Force 10 from Navarone (1978)
Force 10 from Navarone (1978)

Genre: Action and War Running Time: 1 hr. 58 min.

Release Date: December 8th, 1978 MPAA Rating: PG

Director: Guy Hamilton Actors: Robert Shaw, Harrison Ford, Barbara Bach, Edward Fox, Franco Nero, Carl Weathers, Richard Kiel, Alan Badel, Michael Byrne, Angus MacInnes

 


 

D

eep in the heart of the Aegean Sea lies the island of Navarone, which, during WWII, proved a powerful strategic locale. With two massive guns perched atop a fortified stronghold, the German army had a striking defense and antagonism over naval conduct. But a specially trained Allied commando group managed to infiltrate the station, planting explosives to destroy the weapons (summed up in a voiceover narration and choice footage from the critically-acclaimed movie “The Guns of Navarone”).

It’s now 1943, and English officers Major (formerly Captain) Mallory (Robert Shaw) and Staff Sergeant “Milly” Miller (Edward Fox) are tasked with locating and assassinating a German spy named Captain Nikolai Lescovar (Franco Nero). Although the duo are considerably older (Miller is actually a mere civilian until a last-minute reinstatement), they’re to be ferried from Italy by an elite team of Allied troops involved in a Yugoslavian mission codenamed “Force 10,” helmed by U.S. Ranger Lieutenant Colonel Barnsby (Harrison Ford). The colonel is miffed by the notion (“My men are all young and in top physical shape”), but he follows the orders, planning a midnight theft of a plane, which results in a skirmish with MPs, a hasty getaway, and the unintentional picking up of a prisoner (Carl Weathers as Sergeant Weaver), all before an explosive dogfight and a perilous parachuting into hostile territory.

The music (by Ron Goodwin) retains an older feel, something lighthearted and upbeat, which doesn’t quite fit with the updated visuals and violence. There’s plenty of action at the start, though it too is of an outmoded variety – and the kind that’s staged poorly enough that it doesn’t inspire much tension. Despite being a movie from the late ’70s, the design, the structuring, and the character interactions and conversations appear as if from the ’50s or ’60s. There’s something entirely phony about the levity on display – a set of behaviors that worked a decade or two earlier when severer themes were uniformly handled with kid gloves – that mixes unconvincingly with bloodshed, nudity, machine gun shooting, threats of death, and the general realism of more modern, edgier filmmaking.

The counterfeit vibe extends even to the unveiling of double agents and the tall tales told to befuddle inept villains; responses and reactions rarely reflect the real dangers of WWII theaters. And the story itself, though loosely based on Alistair MacLean’s novel, comes across as a mediocre derivation – and rehash – of the 1961 original, repeating stratagems and moving an isolated squadron from one battleground to the next in a somewhat random pattern, as if new missions of daredevilry are being devised on the spot. Fortunately, the heroes are limited; rather than an oversized group, the members of Force 10 are almost immediately reduced down to two (including Angus MacInnes as Doug Reynolds), making their endeavors more harrowing – even if they’re notably silly (a dead German officer is posed like a puppet, complete with a marionette-rigged salute).

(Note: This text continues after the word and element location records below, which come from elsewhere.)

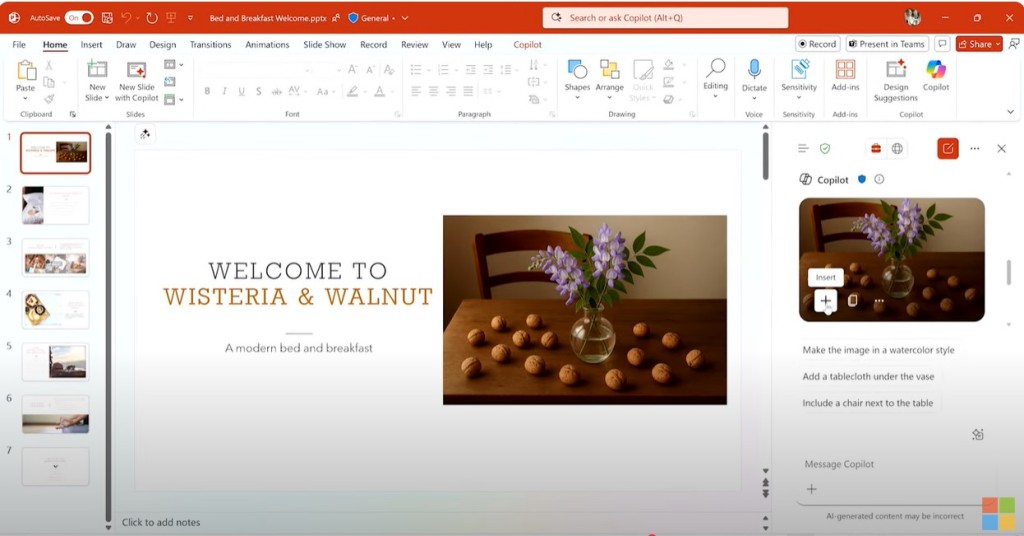
Task: Open the Design Suggestions tool
Action: [x=895, y=70]
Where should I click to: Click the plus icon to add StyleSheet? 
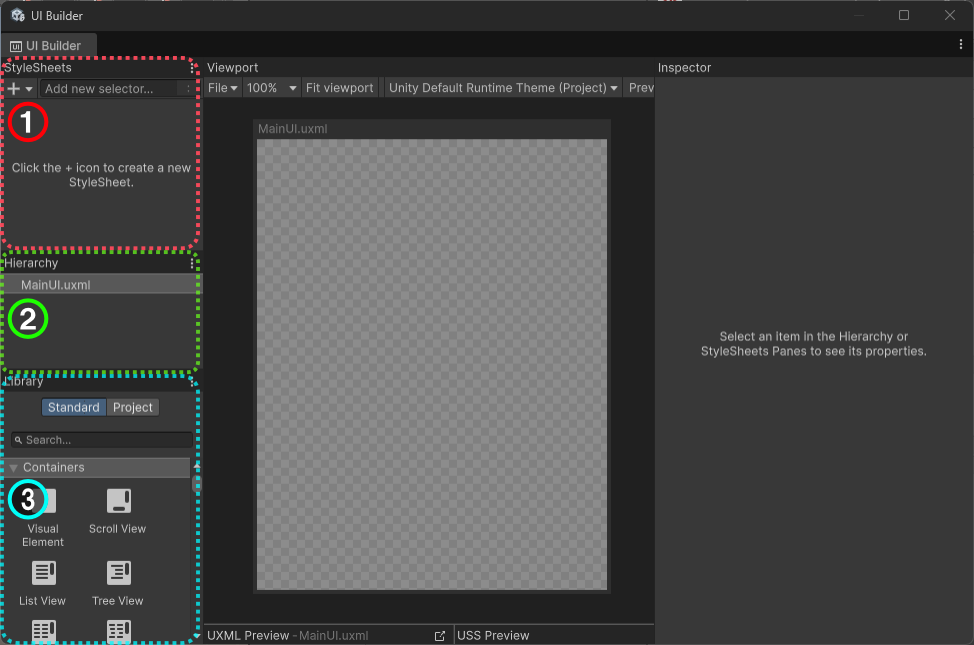point(15,89)
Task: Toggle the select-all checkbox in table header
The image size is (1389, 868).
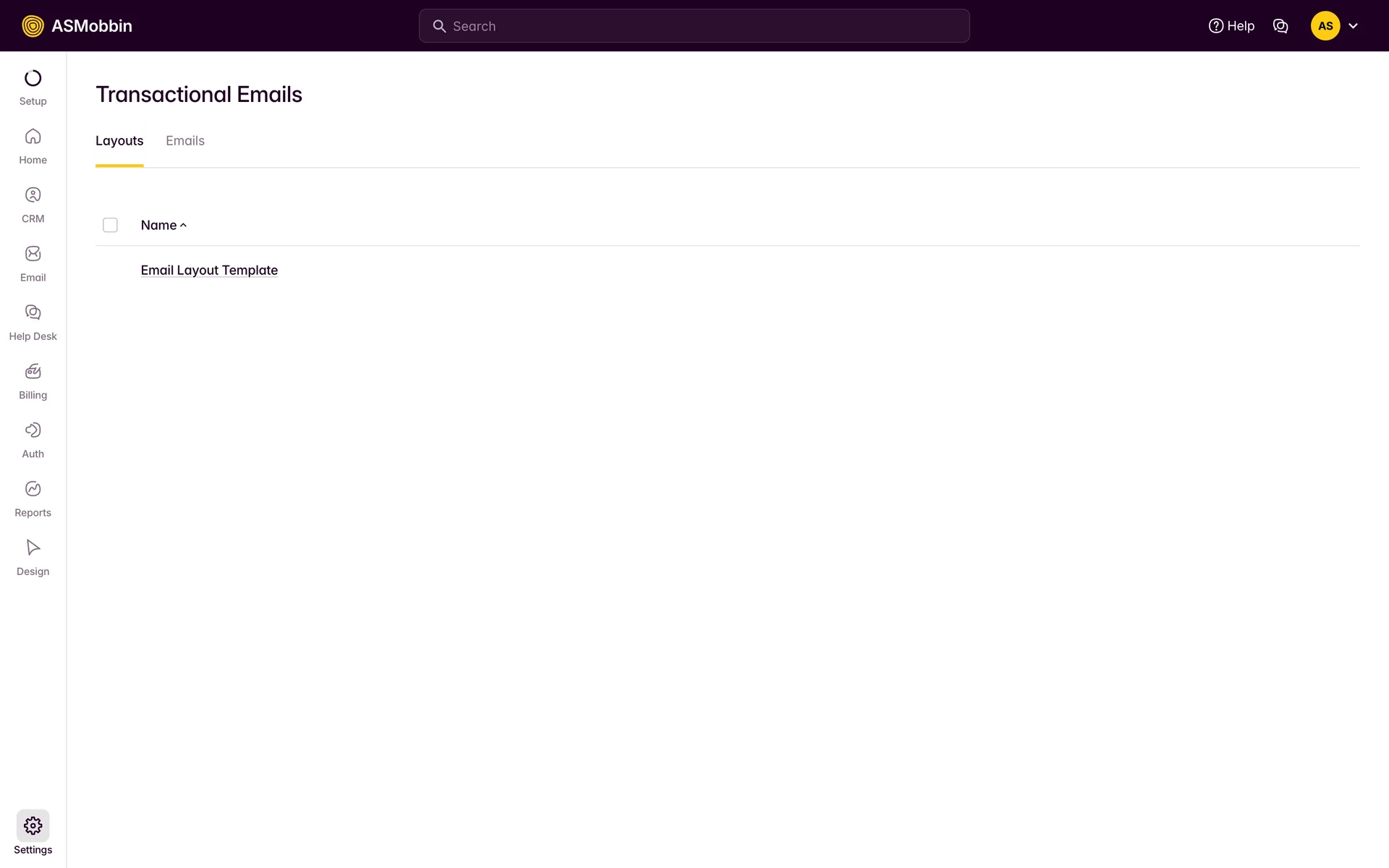Action: tap(110, 225)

Although the plot is a bit of a bore (maneuvering its way toward a premise reminiscent of “The Bridge on the River Kwai”), the actors are amusing, chiefly due to where this picture lies in their filmographies. Weathers’ next project would see him immortalized as Apollo Creed; Ford was in between “Star Wars” entries; Barbara Bach, playing femme fatale Maritza Petrovich, just appeared as a Bond girl; and Richard Kiel, in between appearances as 007 antagonist Jaws, is instantly recognizable (also costarring with Bach in 1977’s “The Spy Who Loved Me”). Even the primary Nazi baddie, Major Schroeder (Michael Byrne), would go on to work with Ford again (in a similar role) in “Indiana Jones and the Last Crusade.” Ultimately, however, watching these stars in a largely forgettable, anachronistically-toned war picture is middle-of-the-road entertainment at best.